Per LinqToSql, se si prevede di modificare tali record in un secondo momento, è necessario recuperare l’intero record in memoria.

Dipende da cosa intendi per “differenza”. Esiste l’ovvia differenza di syntax, ma la vera differenza è una delle prestazioni.

Quando dici SELECT * FROM MyTable , stai dicendo al motore di query SQL di restituire un set di dati con tutte le colonne da quella tabella, mentre SELECT ColA, ColB, ColC FROM MyTable indica al motore di query di restituire un set di dati con solo ColA , ColB e ColC dal tavolo.

Supponi di avere una tabella con 100 colonne definite come CHAR [10]. SELECT * restituirà 100 colonne * 10 byte di dati SELECT ColA, ColB, ColC mentre SELECT ColA, ColB, ColC restituiranno 3 colonne * 10 byte di dati. Questa è una differenza enorme nella quantità di dati che vengono passati indietro attraverso il filo.

Specificando l’elenco delle colonne è anche più chiaro di quali colonne sei interessato. Lo svantaggio è che se aggiungi / rimuovi una colonna dalla tabella devi assicurarti che l’elenco delle colonne sia aggiornato, ma penso che sia un piccolo prezzo rispetto al guadagno in termini di prestazioni.

 SELECT * FROM MyTable 

selezionare * dipende dall’ordine delle colonne nello schema, quindi se si fa riferimento al risultato impostato dal numero di indice della raccolta si guarderà alla colonna sbagliata.

 SELECT Col1,Col2,Col3 FROM MyTable 

questa query ti darà una collezione che rimarrà invariata nel tempo, ma quanto spesso cambi l’ordine delle colonne?

Una rapida occhiata al piano di esecuzione della query mostra che le query sono le stesse.

La regola generale è che si desidera limitare le query solo ai campi che è necessario restituire.

selezionare ogni colonna è meglio di solo * perché se si aggiunge o si elimina una nuova riga, si deve guardare il codice e dare un’occhiata a ciò che si stava facendo con i dati recuperati.
Inoltre, ti aiuta a capire meglio il tuo codice e ti permette di usare alias come nomi di colonne (nel caso tu stia eseguendo un join di tabelle con una colonna che condivide il nome)

Un esempio del perché mai (imho) dovrebbe usare SELECT *. Questo non riguarda MSSQL, ma piuttosto MySQL. Le versioni precedenti alla 5.0.12 hanno restituito colonne da determinati tipi di join in modo non standard.

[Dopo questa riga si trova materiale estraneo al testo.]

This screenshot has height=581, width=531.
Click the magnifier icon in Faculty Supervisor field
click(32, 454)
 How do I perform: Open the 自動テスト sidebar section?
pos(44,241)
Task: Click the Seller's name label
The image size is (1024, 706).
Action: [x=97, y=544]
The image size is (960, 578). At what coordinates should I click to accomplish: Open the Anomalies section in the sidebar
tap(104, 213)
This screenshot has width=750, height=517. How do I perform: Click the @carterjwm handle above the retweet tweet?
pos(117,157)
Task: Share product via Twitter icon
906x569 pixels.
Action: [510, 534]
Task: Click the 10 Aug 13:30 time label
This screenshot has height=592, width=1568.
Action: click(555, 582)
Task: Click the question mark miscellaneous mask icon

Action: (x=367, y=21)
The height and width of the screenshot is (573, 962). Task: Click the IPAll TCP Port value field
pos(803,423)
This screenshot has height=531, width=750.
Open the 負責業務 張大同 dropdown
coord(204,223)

Ovviamente, se le tue query definiscono quali colonne vuoi e in quale ordine non hai problemi. Immagina il divertimento se non lo fanno.

(Una ansible eccezione: la tua query SELEZIONA da una sola tabella e identifica le colonne nel tuo linguaggio di programmazione prescelto per nome anziché per posizione.)

L’utilizzo di “SELECT *” ottimizza per la digitazione del programmatore. Questo è tutto. Questo è l’unico vantaggio.